Ia menambahkan, surat yang dikirim Nazaruddin ke Presiden Susilo Bambang Yudhoyono untuk bisa memberikan perlindungan kepada istri dan anaknya hanya merupakan sensasi.

"Kalau anaknya boleh dilindungi karena memang masih kecil. Tetapi, kalau istrinya harus ditangkap," katanya.

Ia menambahkan, Presiden Susilo Bambang Yudhoyono tidak dapat memberikan perlindungan kepada istri tersangka kasus dugaan suap pembangunan wisma atlet tersebut karena kasus tersebut sudah ditangani oleh KPK.

"Biarkan kasus ini berjalan sesuai prosedur di KPK. Saya yakin, akan diperoleh hasil yang maksimal," katanya.

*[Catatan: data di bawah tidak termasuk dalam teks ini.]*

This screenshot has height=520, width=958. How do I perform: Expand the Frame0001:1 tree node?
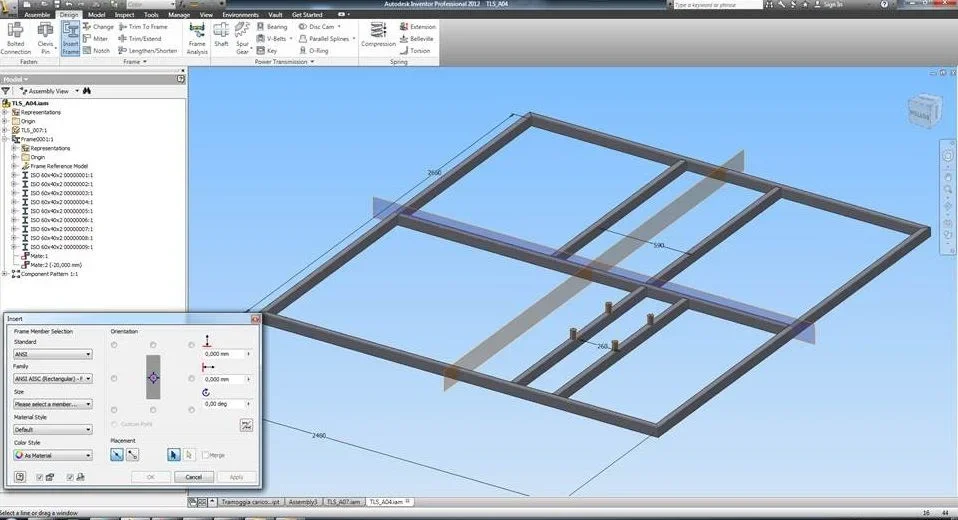tap(5, 139)
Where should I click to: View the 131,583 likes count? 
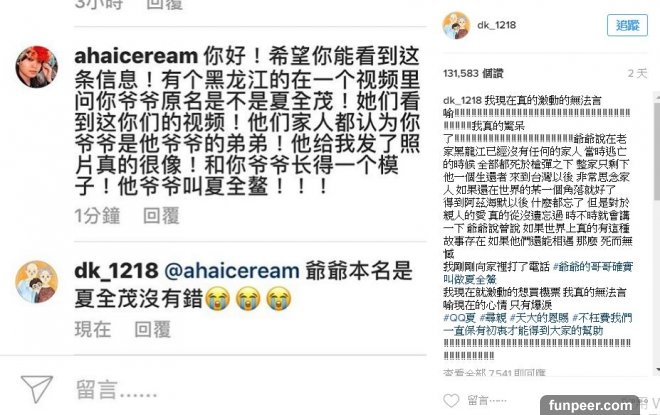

Mahfud juga menegaskan, penangkapan Nazaruddin tersebut sudah sesuai dengan prosedur yang benar dan tidak ada yang aneh dalam penangkapan tersebut.

Ia bahkan menyebutkan adanya "kegenitan" pengamat yang seakan-akan menyalahkan penangkanan Nazaruddin dengan mengatakan ada rekayasa dibalik penangkapan tersebut.

"Menurut saya, tidak ada rekayasa. Penangkapan itu sudah sesuai dengan prosedur hukum," katanya.

Ia mengingatkan, saat tersangka tersebut lari dari Indonesia, muncul berbagai komentar sinis dari pengamat yang menyatakan, Nazaruddin tidak akan ditangkap karena dilindungi.

Namun, ia menambahkan, pemerintah benar-benar melakukan penangkapan terhadap tersangka tersebut sehingga analisa dan kecurigaan dari pengamat tersebut tidak benar.

"Sekarang, muncul pernyataan bahwa penangkapan itu rekayasa atau ada pelanggaran hak asasi manusia dalam penangkapannya," katanya.

Ia berharap, bangsa Indonesia tidak selalu menyalahkan langkah yang sudah dilakukan dalam penangkapan Nazaruddin karena sudah benar.

"KPK pun tidak mungkin melakukan rekayasa pada kasus ini," tegasnya.